Influence of Sacrum during gait cycle….

Walking is influenced by the ability of the sacrum to torsion left on the left axis and right on the right axis.

Sacral torsional movement is considered to occur around an oblique axis.  the left oblique axis runs from the upper extremity of the left sacroiliac joint to the lower end of the right sacroiliac joint, and the right oblique axis runs from the upper end of the right sacroiliac joint to the lower extremity of the left sacroiliac joint.

Clinical observation of the normal walking cycle demonstrates that sacral side-bending and rotation couple to opposite sides.  This is also known as ‘Type 1 motion’.

‘Type 2 motion’ is coupling to the same side.

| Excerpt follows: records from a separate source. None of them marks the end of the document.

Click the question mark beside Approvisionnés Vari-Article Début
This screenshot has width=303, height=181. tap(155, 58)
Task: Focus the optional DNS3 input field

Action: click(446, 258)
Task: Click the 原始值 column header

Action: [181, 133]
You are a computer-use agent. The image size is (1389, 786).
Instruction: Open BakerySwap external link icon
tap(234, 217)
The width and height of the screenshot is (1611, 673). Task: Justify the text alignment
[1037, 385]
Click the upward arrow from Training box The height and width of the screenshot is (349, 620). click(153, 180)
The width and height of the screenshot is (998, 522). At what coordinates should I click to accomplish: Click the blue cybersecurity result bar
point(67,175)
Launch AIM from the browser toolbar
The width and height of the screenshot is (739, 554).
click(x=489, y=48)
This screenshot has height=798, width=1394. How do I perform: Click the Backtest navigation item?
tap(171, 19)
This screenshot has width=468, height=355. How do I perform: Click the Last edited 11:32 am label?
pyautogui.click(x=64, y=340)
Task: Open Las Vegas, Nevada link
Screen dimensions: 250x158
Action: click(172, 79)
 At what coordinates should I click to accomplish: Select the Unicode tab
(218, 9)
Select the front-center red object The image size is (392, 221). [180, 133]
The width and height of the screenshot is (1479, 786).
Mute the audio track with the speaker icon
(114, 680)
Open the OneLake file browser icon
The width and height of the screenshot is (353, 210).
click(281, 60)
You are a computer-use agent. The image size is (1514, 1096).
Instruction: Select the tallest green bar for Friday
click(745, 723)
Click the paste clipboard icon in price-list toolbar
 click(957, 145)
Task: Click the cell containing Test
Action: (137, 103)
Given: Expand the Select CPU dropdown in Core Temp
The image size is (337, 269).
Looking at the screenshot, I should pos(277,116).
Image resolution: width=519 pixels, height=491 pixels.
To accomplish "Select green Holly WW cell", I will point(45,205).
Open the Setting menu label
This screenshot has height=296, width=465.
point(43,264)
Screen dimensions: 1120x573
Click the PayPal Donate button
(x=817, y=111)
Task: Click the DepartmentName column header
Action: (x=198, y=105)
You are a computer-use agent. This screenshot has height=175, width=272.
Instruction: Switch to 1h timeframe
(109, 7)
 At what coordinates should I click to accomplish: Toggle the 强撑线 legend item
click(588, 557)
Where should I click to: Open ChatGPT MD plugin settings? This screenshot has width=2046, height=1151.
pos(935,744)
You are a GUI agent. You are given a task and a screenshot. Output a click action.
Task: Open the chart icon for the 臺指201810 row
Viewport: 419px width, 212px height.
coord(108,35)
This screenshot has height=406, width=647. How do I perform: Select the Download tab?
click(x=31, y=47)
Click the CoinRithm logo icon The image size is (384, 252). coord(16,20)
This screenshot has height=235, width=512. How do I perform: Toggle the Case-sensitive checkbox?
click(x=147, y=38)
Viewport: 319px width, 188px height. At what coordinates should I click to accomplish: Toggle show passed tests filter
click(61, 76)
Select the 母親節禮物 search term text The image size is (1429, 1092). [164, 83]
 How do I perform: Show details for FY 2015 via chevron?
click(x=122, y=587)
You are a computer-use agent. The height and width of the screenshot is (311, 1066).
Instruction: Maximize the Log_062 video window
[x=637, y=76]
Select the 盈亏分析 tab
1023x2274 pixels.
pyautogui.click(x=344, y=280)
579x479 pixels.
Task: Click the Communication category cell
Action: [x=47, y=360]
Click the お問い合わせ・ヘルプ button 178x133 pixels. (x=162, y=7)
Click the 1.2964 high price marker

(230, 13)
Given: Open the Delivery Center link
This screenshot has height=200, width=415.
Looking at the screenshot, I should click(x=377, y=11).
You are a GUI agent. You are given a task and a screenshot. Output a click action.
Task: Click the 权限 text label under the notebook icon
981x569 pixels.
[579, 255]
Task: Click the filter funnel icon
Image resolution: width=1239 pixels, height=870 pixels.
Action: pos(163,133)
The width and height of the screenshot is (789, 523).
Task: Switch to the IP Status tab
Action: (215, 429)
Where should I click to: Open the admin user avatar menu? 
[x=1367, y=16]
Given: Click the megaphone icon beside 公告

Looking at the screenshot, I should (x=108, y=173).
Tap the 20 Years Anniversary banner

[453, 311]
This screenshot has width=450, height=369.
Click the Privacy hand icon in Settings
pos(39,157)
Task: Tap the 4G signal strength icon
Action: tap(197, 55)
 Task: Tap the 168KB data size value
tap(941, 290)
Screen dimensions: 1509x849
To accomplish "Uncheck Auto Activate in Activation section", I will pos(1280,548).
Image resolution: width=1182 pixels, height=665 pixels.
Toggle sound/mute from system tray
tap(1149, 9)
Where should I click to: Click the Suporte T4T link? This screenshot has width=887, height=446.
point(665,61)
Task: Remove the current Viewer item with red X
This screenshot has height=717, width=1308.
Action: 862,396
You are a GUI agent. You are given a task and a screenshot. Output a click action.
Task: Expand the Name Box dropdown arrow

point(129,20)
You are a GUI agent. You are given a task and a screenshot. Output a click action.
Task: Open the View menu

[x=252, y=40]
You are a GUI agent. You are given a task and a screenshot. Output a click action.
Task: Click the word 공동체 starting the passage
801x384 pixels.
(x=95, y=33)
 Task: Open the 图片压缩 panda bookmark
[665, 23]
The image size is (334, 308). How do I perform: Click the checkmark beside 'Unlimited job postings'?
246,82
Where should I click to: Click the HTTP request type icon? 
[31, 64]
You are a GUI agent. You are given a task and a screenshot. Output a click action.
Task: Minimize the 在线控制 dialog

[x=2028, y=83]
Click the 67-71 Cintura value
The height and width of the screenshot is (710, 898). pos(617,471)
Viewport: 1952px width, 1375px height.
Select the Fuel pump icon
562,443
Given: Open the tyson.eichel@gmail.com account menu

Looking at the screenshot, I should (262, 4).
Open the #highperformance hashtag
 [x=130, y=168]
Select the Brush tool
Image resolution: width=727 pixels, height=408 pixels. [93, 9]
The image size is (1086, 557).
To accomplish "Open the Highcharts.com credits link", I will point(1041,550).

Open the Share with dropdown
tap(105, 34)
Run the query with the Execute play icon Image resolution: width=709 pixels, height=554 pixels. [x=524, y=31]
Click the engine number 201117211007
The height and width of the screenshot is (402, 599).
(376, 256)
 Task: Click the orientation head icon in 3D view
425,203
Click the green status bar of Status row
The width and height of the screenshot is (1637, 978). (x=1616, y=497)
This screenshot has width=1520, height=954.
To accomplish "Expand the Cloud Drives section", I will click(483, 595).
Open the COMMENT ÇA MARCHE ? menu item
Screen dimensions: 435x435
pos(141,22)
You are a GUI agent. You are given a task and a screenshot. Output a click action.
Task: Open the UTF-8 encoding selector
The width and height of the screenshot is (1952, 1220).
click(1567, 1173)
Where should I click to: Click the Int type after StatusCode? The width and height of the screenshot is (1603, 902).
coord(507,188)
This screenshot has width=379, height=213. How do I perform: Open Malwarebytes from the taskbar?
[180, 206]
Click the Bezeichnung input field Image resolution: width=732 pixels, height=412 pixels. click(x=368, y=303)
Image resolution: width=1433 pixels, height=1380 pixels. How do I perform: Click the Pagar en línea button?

left torsion on the left oblique axis, the sacrum rotates left and side-bends right, with the right sacral base moving into anterior nutation.

right torsion on the right oblique axis, the sacrum rotates right and side-bends left, with the left sacral base moving into anterior nutation.

Because the nutational component of this normal walking movement is anterior in direction, left torsion on the left oblique axis  and right torsion on the right oblique axis are described as anterior torsional movements.

The exact biomechanics of the torsional movements of the sacrum are still unknown,  The nutational movement in normal walking is anterior on one sidereturn to neutral, and vice versa.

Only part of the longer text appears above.